• _TASK DIRECTIONS_:
Below are the records; print exactly the lines from the one with "You are a computer-use agent." through the last, both included, and leave the pictures out.

• _INPUT FOR THIS TASK_:
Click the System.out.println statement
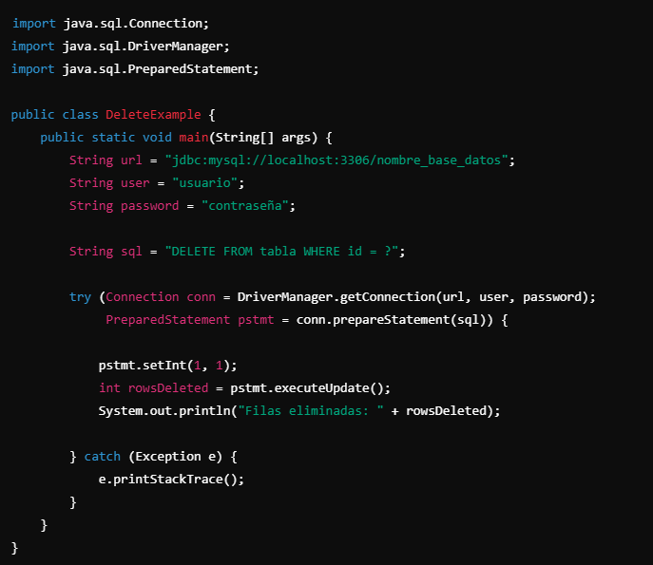Viewport: 653px width, 565px height. pyautogui.click(x=299, y=411)
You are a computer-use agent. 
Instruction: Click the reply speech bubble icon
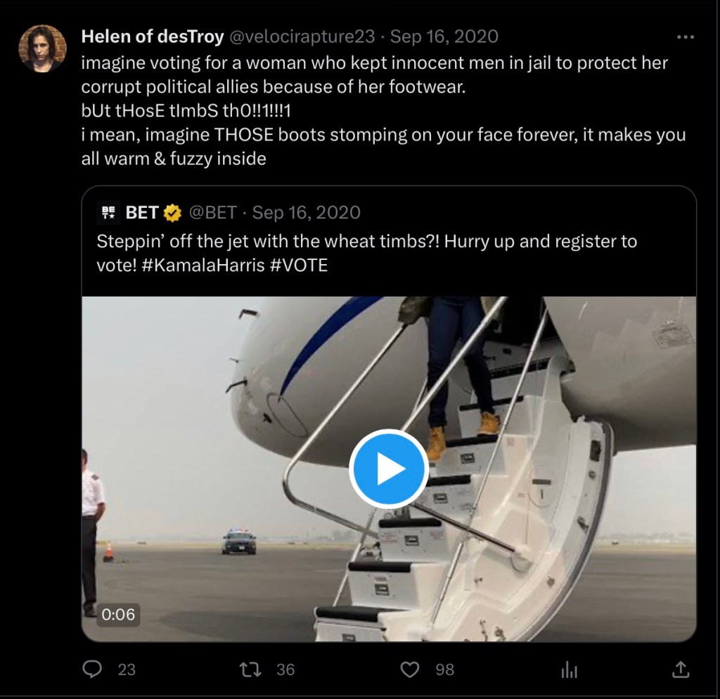point(92,669)
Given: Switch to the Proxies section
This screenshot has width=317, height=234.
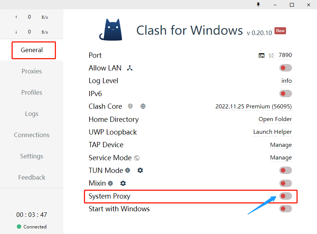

• _TASK RESPONSE_:
You are a computer-use agent. 
Instruction: Click the reply speech bubble icon
point(92,669)
Given: Switch to the Proxies section
This screenshot has width=317, height=234.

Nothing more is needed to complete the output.